The entries that follow should be reproduced exactly, with no images carried over.
== RECORDS SUPPLIED ==
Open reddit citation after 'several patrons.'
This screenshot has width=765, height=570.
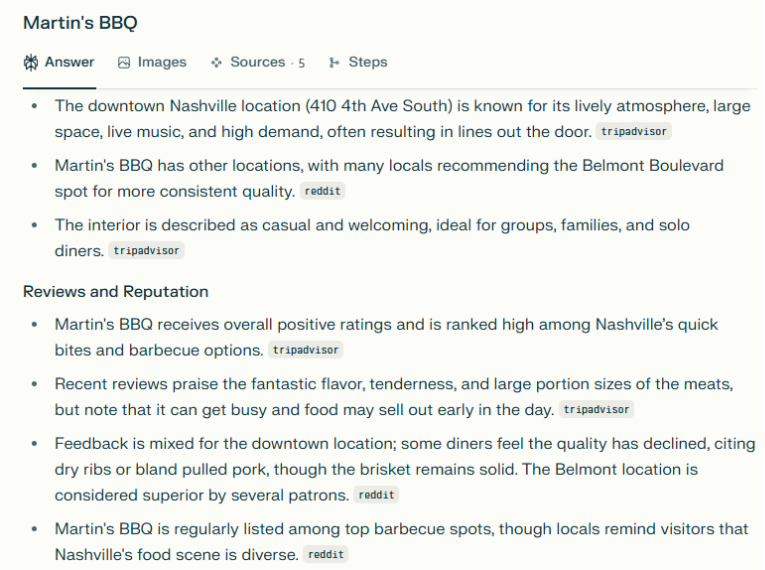[376, 495]
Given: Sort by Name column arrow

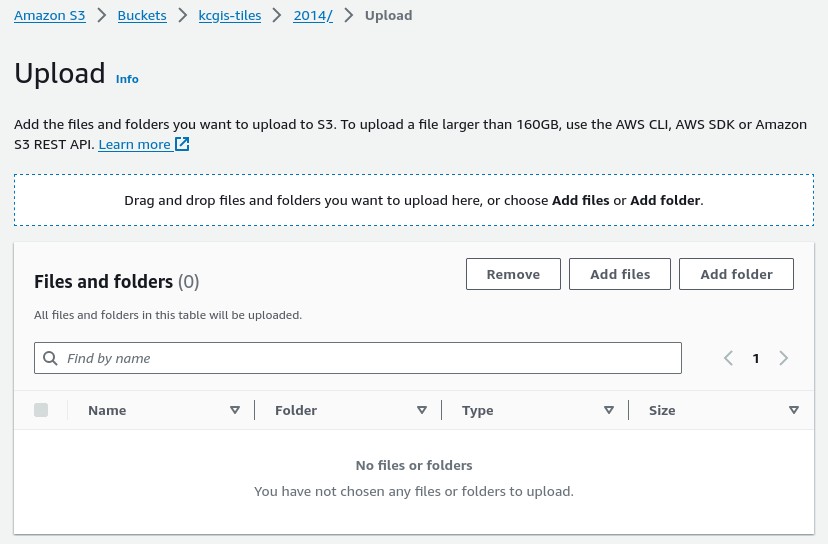Looking at the screenshot, I should (235, 410).
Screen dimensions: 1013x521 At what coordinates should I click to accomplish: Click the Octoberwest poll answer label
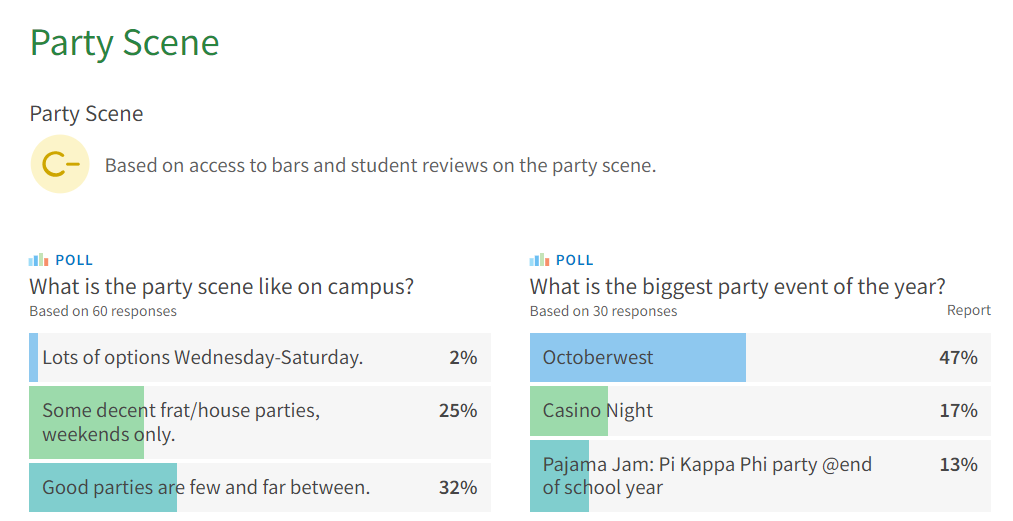pyautogui.click(x=598, y=357)
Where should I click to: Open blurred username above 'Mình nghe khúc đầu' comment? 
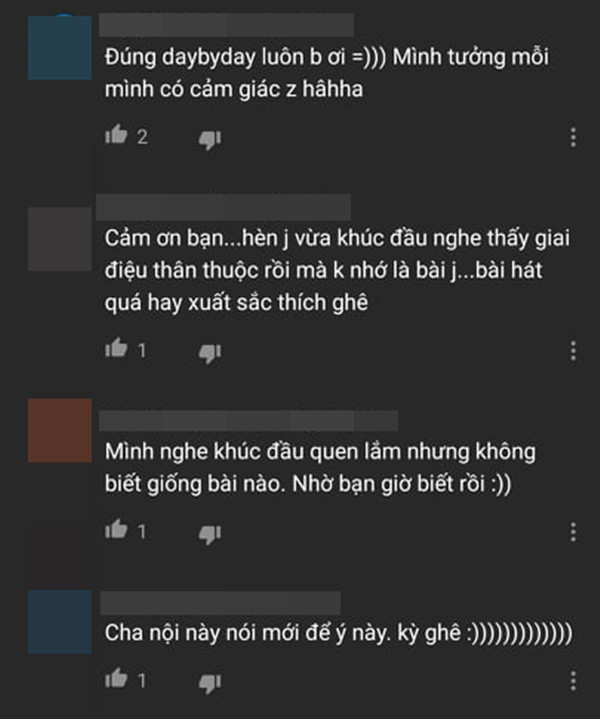[x=248, y=420]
===
* RESPONSE TO THIS TASK
Open reddit citation after 'several patrons.'
This screenshot has width=765, height=570.
[376, 495]
Given: Sort by Name column arrow

Looking at the screenshot, I should (235, 410).
Screen dimensions: 1013x521 At what coordinates should I click to accomplish: Click the Octoberwest poll answer label
pyautogui.click(x=598, y=357)
Where should I click to: Open blurred username above 'Mình nghe khúc đầu' comment? 
[x=248, y=420]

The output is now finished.